Many of the songs sound like acid-fueled leftover melodies from previously-whole songs that have been taken apart to be listened to and analyzed as separate pieces. For example; there is a ten-track montage of the song “Green Typewriters” divided into ten different tracks. These new pieces of the old song range from only 24 seconds, to almost ten minutes.

The tracks are much more than just music though; they are pieces of art and thought that incorporate not only instrumental sound but also the sounds of life. There are gaps of silence, drops of water, overhead plane engines, alarms and monitors clicking away. The album is more of an attempt to put a psychedelic and occasionally therapeutic experience on tape. Many times what was once musical is broken down to the bare bones of sounds that tell not just one but a thousand different stories. Many of the songs are filled with angst and nostalgia that grip the listener.

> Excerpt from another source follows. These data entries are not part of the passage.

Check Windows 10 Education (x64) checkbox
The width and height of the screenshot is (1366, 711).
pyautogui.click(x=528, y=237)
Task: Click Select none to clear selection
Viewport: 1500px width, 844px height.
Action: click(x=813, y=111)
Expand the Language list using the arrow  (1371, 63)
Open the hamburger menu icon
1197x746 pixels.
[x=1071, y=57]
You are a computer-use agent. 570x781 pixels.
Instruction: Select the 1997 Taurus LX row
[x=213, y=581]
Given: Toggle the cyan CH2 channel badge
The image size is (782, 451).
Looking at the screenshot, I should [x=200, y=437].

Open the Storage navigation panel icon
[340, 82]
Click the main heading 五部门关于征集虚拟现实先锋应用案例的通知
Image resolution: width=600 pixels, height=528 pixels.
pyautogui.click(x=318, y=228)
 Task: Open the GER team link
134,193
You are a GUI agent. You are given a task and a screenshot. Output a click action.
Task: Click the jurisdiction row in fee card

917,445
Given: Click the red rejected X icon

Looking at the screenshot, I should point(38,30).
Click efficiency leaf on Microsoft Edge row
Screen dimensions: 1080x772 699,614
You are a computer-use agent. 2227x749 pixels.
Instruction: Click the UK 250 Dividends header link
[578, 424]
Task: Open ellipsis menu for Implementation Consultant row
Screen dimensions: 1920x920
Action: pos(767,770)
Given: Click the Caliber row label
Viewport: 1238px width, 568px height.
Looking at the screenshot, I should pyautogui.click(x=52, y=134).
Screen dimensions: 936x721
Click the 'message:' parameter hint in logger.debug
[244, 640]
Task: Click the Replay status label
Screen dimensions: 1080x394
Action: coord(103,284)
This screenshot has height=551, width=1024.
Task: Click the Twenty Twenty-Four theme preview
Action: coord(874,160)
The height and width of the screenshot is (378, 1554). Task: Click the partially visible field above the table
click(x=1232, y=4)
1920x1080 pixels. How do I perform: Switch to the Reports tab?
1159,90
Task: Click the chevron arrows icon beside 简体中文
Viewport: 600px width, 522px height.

The compelling factor is not necessarily the lyrics but the song itself. There are tastes of The Velvet Underground, The Beatles and The Flaming Lips that made me feel like I connected not only to the individual tracks, but to each song’s inspiration. Whether it’s a ticking of a clock or a chord from an old song, there are as many musical allusions in the album as there are literary allusions in a T.S. Eliot poem. There is no simple or easy explanation of the album: it has to be digested. The songs are confusing and almost difficult to process.

However, once the audience is about to lose interest in seemingly incoherent and unorganized noise, an upbeat and cohesive catchy track draws them back in, even if only to be disappointed by the next intervals of transition. It is as if the members of Elephant 6 are attempting to have a conversation with their listeners and not just entertain them. The lyrics are simple, but arguably meaningless at points. The production sounds like a rehearsal—as if it were some inside joke between the members of the band themselves. For all we know, it may be.

The album is as at times as creative and peppy as an early Of Montreal song, as nostalgic as The Apples in Stereo and as brave as Neutral Milk Hotel. By taking the best aspects from all of their projects, The Olivia Tremor Control stands as Elephant 6’s most important record. Forging new musical horizons, it is for artists looking for their places amongst the rubble left by alternative bands of the past.